Wie ist der Pegel zu halten? Die Elektronik in der Leitstelle des Kraftwerks, angesiedelt in einem Nebengebäude, macht es möglich. Vorgelagerte Pegelsonden erfassen die aktuellen Fließmengen, melden sie, und entsprechend wird automatisch reguliert, mit Schleusen und Klappen. Die Natur und die Schifffahrt haben Vorrang. Wenn es knapp wird, muss das Kraftwerk seinen Betrieb herunterfahren. Jetzt im Spätwinter strömt das Wasser reichlich. „Wir haben gerade einen Durchfluss von 68 Kubikmetern in der Sekunde,“ weiß Föll. Das reicht gut für alle vier Turbinen. Doch in trockenen Sommern kommt es schon einmal vor, dass nur noch eine arbeitet.

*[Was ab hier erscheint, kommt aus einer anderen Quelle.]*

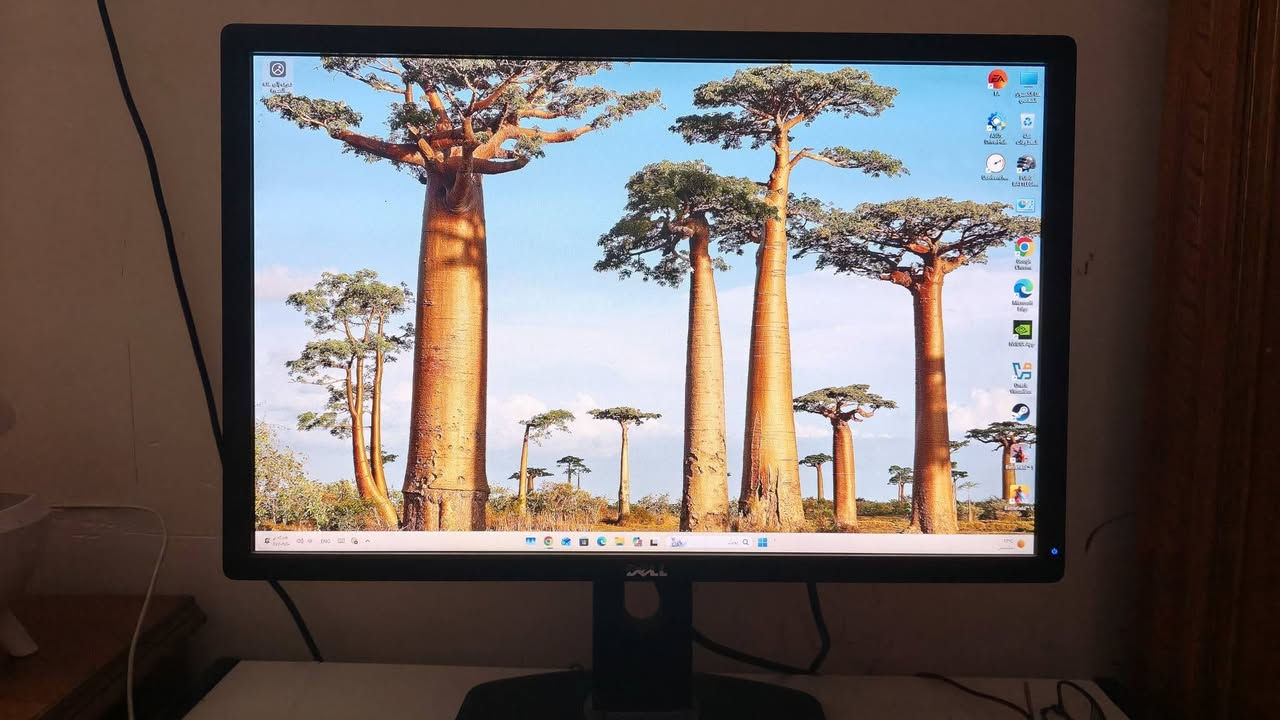The width and height of the screenshot is (1280, 720).
Task: Open File Explorer from the taskbar
Action: [619, 542]
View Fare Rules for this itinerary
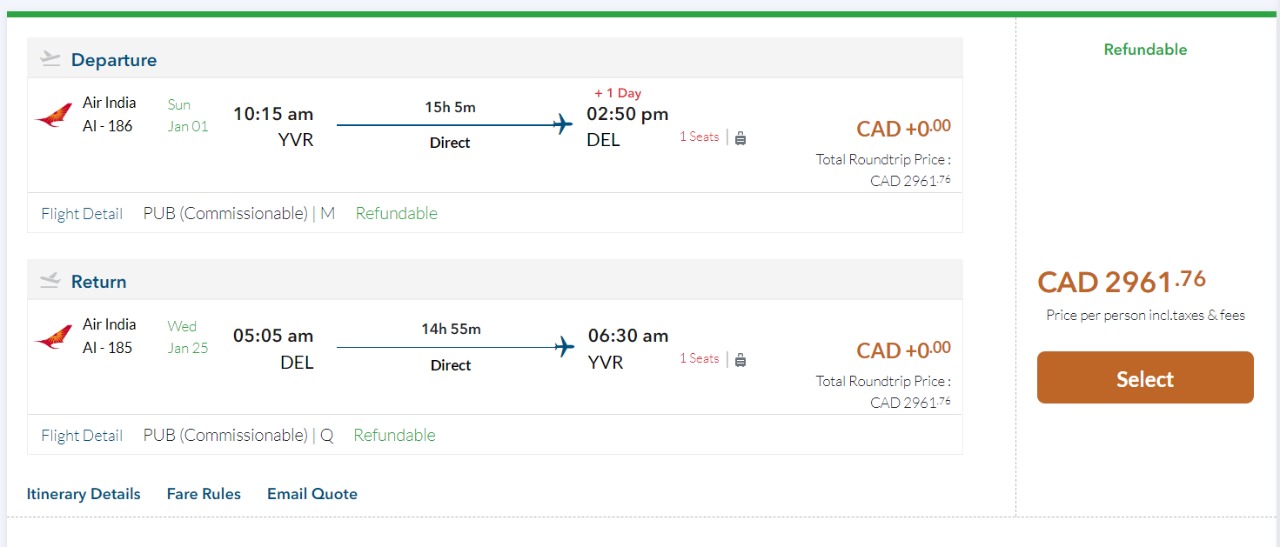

Die Wassermenge ist wichtig, aber es muss auch sauber sein. Um größeres Treibgut auf dem Wasser abzuhalten, ist dem Maschinenhaus eine schwimmende Barriere vorgelagert, der Abweiser. Da wird schon mal ein ganzer Baum angetrieben oder, nach einem Hochwasser, ein Fässchen aus einem Schrebergarten oder ein totes Wildschwein. Was dann noch unter der Oberfläche schwimmt, gerät sicher in die Fänge der vier metallenen Rechen, die dem Einlass ins Maschinenhaus vorgelagert sind, einer für jede Turbine.

Reinhold Nägele ist zuständig für die Wartung, Instandhaltung und Reparaturen im Werk. Er kontrolliert gerade die Anhebung der Rechen. Sie befördern alles, was noch mitschwimmt, in eine Rinne. Ein Förderband transportiert das Treibgut, meistens Gestrüpp, kleine Äste und Ähnliches, in einen großen Container an der Westseite. Mehr als 1500 Kubikmeter sind das im Jahr. Und wozu dient das kleine Boot? „Wenn ich etwas an den Rechen reparieren oder hartnäckigen Schmutz entfernen muss, dann mache ich das vom Wasser aus“, erklärt Nägele.

Das Wasser strömt unter das Maschinenhaus und fällt rund acht Meter in die Tiefe. Es treibt eine sogenannte Francis-Turbine an, die wiederum eine starke, lange Welle bewegt. Im Untergeschoss, sozusagen im „Bauch“ des Werks, kann man sehen, wie die vier Wellen, jede 18 Tonnen schwer, rotieren und ihre Bewegungsenergie über die Schwungräder an die Turbine weitergeben. Jede einzelne der vier Turbinen wiegt 32 Tonnen.

Mehr als 25 Millionen Kilowattstunden erzeugt Pleidelsheim in einem durchschnittlichen Jahr. Eine saubere Bilanz, ganz ohne Emissionen, und mit sauberen Mitteln bis ins Detail. Die Wellen, die mit Öl laufen, um ihren Verschleiß gering zu halten, sind auch mit einem gesonderten Wasserbehälter verbunden. Er verhindert, dass Öl in das auslaufende Wasser gerät, das rund 150 Meter nach dem Auslass wieder in den Hauptneckar strömt.

Die Jahresleistung entspricht dem Verbrauch von rund 7500 Haushalten. Der Strom, über ein Umspannwerk vor Ort in die Netze benachbarter Kommunen wie Pleidelsheim, Murr und Ingersheim eingespeist, spart 11 850 Tonnen Kohlendioxid im Jahr. Die Süwag Vertrieb AG & Co KG hat auch ein Produkt im Portfolio, mit dem sie „100 Prozent Ökostrom“ garantiert: „Süwag Naturstrom Pleidelsheim“. Gedacht ist es für Kunden, die in einem Umkreis von 50 Kilometern um das Wasserkraftwerk wohnen.

Der populäre württembergische König Wilhelm II. persönlich hat das Werk 1915 eingeweiht – errichtet für rund 5,8 Millionen Reichsmark. Ein großer Schub für die Elektrifizierung und eine lohnende Investition. Zwar wurden Teile ausgetauscht und saniert, aber das technische Prinzip blieb unverändert. So steht Pleidelsheim beständig unter Strom, und nun bereits in seinem zweiten Jahrhundert.